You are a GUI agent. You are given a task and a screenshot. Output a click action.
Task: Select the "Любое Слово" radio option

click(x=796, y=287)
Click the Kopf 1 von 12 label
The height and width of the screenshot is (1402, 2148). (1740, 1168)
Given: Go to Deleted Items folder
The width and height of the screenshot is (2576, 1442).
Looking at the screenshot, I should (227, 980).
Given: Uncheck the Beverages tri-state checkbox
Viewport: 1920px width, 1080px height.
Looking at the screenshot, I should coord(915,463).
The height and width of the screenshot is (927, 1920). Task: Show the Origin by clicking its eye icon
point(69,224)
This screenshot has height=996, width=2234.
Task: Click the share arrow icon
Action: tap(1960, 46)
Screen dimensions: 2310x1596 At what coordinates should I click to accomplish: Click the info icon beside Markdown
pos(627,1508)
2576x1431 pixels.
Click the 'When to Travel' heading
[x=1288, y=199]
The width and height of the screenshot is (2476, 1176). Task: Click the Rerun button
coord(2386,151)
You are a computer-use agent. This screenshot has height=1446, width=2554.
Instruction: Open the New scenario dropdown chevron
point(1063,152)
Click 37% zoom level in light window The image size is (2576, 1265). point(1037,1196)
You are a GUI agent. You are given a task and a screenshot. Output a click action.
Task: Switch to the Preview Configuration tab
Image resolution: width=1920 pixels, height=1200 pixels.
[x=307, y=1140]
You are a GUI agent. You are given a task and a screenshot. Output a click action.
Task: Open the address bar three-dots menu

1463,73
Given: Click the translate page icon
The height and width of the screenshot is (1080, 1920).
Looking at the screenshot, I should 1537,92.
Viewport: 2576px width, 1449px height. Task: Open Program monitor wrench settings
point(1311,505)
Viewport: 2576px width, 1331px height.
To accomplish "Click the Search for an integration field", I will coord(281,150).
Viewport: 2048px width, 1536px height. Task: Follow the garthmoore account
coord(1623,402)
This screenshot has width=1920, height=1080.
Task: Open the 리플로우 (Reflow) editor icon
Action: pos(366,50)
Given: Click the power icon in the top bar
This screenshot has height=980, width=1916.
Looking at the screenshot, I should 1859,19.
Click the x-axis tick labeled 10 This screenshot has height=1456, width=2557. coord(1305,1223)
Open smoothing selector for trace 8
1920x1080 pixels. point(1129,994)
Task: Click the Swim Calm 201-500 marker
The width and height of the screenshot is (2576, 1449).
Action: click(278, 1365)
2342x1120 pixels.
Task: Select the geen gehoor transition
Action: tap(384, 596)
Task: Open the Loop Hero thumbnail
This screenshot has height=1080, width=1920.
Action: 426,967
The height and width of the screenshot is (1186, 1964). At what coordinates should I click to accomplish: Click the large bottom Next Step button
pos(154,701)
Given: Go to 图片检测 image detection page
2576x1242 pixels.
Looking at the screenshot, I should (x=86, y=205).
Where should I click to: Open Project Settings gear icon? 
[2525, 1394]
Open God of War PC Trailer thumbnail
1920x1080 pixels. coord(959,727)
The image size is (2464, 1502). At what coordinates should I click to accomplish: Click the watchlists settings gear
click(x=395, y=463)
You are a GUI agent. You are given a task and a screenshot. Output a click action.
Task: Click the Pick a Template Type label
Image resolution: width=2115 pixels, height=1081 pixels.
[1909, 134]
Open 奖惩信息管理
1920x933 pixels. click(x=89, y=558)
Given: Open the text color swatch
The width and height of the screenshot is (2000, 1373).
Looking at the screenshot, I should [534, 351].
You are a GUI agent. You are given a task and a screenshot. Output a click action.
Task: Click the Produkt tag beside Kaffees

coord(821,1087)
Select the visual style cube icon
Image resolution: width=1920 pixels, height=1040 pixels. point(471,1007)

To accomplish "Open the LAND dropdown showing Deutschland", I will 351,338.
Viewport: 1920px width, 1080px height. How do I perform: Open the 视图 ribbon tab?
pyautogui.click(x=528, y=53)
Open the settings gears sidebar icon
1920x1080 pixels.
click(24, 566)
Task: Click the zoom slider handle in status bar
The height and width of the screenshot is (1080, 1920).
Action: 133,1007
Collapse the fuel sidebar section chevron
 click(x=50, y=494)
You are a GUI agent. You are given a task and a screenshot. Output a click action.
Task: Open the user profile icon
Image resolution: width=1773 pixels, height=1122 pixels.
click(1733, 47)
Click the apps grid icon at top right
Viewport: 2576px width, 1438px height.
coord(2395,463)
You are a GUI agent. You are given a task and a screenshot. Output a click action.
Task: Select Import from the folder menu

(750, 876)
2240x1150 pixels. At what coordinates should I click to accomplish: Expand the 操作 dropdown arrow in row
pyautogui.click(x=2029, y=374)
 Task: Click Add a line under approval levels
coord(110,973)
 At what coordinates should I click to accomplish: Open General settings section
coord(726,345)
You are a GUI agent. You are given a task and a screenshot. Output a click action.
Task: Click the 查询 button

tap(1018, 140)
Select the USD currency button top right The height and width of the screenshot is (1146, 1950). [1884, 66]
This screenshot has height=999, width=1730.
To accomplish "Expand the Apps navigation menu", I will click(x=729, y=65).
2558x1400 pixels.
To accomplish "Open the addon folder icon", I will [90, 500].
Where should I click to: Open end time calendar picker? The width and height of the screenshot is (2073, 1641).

◆ What is needed:
Please go through the listing and return each line that has "page" in it.

◆ Result:
Given: Click the translate page icon
Given: Go to 图片检测 image detection page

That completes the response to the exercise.